#### Provided data
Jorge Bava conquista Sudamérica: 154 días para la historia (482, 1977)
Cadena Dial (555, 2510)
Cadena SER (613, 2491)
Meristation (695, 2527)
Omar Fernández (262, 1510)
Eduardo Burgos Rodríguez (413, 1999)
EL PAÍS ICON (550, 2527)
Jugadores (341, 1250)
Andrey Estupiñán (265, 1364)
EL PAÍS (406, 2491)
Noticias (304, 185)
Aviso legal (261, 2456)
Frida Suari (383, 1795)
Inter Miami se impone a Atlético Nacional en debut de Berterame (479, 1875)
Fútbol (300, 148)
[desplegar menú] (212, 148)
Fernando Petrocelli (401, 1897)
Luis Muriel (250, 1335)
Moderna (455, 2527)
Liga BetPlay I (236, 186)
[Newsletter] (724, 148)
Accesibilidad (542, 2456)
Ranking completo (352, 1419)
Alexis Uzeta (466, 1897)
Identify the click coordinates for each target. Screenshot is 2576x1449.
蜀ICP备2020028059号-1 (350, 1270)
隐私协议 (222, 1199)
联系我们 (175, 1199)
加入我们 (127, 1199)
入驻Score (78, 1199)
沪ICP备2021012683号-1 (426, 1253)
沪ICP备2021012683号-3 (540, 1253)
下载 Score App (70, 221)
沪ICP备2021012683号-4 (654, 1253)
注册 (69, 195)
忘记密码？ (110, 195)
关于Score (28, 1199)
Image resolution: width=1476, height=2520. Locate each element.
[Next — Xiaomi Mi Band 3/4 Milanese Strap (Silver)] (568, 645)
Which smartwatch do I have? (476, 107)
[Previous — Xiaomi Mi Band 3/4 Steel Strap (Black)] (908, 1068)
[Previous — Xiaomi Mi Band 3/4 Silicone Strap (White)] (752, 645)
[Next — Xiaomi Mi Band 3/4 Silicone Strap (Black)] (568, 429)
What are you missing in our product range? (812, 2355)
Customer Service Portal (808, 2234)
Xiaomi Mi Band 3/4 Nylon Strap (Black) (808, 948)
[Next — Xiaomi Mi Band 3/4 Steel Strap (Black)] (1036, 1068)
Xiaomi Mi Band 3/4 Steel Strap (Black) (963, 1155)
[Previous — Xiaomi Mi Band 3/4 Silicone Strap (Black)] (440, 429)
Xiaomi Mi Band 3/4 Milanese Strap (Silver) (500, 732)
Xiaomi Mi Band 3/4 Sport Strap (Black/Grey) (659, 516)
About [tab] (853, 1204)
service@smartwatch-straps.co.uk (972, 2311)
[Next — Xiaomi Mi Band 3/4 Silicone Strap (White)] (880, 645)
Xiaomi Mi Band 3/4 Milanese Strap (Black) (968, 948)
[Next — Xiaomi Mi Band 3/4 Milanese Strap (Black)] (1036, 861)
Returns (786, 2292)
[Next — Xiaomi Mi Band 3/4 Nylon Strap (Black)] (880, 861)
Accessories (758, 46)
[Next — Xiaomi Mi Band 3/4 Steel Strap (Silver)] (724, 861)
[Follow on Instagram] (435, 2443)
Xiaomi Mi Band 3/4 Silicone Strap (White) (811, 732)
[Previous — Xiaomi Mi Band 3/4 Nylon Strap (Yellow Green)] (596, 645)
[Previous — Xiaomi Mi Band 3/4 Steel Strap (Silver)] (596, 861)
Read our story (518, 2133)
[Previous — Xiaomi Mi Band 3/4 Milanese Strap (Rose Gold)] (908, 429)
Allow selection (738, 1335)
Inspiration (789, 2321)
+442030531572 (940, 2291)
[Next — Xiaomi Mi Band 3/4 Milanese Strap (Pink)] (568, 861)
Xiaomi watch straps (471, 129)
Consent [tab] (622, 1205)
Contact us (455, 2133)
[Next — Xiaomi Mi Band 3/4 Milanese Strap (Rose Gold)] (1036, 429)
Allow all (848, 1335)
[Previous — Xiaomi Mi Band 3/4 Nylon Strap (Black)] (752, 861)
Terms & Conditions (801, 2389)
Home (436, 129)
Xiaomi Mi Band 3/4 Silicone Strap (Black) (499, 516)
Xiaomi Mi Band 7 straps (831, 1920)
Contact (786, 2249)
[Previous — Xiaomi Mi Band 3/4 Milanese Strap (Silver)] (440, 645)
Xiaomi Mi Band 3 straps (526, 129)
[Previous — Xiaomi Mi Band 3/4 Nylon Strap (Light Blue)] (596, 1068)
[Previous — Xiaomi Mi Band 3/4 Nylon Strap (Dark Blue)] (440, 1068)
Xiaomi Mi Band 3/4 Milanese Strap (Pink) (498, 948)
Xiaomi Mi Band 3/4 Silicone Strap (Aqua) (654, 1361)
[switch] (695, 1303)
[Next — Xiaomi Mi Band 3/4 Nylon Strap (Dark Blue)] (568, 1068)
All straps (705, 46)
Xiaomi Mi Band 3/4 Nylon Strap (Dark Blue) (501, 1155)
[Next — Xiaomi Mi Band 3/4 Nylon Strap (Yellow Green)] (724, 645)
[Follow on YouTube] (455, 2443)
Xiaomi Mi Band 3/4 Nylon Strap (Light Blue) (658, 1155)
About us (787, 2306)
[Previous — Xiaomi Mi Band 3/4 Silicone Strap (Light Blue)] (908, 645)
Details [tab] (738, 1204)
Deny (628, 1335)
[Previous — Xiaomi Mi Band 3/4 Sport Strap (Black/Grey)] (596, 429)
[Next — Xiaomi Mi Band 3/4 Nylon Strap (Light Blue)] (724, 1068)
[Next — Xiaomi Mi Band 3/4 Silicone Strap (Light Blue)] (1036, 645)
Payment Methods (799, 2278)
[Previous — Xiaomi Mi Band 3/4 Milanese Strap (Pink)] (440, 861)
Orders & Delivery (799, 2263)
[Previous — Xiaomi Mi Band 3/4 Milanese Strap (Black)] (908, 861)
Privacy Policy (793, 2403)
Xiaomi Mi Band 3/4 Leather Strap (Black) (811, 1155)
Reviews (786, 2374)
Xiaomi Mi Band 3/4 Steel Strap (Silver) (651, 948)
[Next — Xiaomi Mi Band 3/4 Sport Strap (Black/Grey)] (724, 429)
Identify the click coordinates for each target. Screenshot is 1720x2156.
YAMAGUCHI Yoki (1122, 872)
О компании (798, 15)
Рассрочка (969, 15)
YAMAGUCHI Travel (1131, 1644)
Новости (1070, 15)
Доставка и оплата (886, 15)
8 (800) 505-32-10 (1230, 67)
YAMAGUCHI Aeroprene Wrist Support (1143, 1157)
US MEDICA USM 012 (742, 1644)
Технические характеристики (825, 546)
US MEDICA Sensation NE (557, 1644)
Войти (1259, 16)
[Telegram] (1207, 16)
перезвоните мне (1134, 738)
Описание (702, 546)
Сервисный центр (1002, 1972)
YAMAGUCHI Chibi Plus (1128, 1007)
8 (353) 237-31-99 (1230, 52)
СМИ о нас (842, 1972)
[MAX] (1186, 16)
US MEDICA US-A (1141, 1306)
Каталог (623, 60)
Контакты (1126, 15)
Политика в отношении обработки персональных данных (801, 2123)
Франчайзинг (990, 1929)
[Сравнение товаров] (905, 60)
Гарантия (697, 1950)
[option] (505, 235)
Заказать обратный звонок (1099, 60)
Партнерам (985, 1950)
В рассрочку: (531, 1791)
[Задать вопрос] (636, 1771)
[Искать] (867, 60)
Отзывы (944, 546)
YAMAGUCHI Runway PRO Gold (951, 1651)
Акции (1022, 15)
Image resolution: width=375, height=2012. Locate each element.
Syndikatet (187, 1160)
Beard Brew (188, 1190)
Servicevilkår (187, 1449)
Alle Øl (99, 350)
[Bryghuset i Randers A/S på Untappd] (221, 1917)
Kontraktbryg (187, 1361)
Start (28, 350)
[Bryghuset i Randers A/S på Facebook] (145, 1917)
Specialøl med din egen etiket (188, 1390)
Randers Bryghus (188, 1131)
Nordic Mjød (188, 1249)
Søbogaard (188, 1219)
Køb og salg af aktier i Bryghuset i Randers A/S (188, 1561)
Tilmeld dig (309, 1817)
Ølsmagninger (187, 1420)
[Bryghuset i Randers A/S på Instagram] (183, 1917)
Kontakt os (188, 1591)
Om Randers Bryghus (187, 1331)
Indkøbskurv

#### Try it
Exactly as written, please transcribe the lines from the start of the records above to the line that holds "[Previous — Xiaomi Mi Band 3/4 Steel Strap (Black)]", both ends included.

#### Exercise result
Jorge Bava conquista Sudamérica: 154 días para la historia (482, 1977)
Cadena Dial (555, 2510)
Cadena SER (613, 2491)
Meristation (695, 2527)
Omar Fernández (262, 1510)
Eduardo Burgos Rodríguez (413, 1999)
EL PAÍS ICON (550, 2527)
Jugadores (341, 1250)
Andrey Estupiñán (265, 1364)
EL PAÍS (406, 2491)
Noticias (304, 185)
Aviso legal (261, 2456)
Frida Suari (383, 1795)
Inter Miami se impone a Atlético Nacional en debut de Berterame (479, 1875)
Fútbol (300, 148)
[desplegar menú] (212, 148)
Fernando Petrocelli (401, 1897)
Luis Muriel (250, 1335)
Moderna (455, 2527)
Liga BetPlay I (236, 186)
[Newsletter] (724, 148)
Accesibilidad (542, 2456)
Ranking completo (352, 1419)
Alexis Uzeta (466, 1897)
Identify the click coordinates for each target. Screenshot is 2576x1449.
蜀ICP备2020028059号-1 (350, 1270)
隐私协议 (222, 1199)
联系我们 (175, 1199)
加入我们 (127, 1199)
入驻Score (78, 1199)
沪ICP备2021012683号-1 (426, 1253)
沪ICP备2021012683号-3 (540, 1253)
下载 Score App (70, 221)
沪ICP备2021012683号-4 (654, 1253)
注册 (69, 195)
忘记密码？ (110, 195)
关于Score (28, 1199)
Image resolution: width=1476, height=2520. Locate each element.
[Next — Xiaomi Mi Band 3/4 Milanese Strap (Silver)] (568, 645)
Which smartwatch do I have? (476, 107)
[Previous — Xiaomi Mi Band 3/4 Steel Strap (Black)] (908, 1068)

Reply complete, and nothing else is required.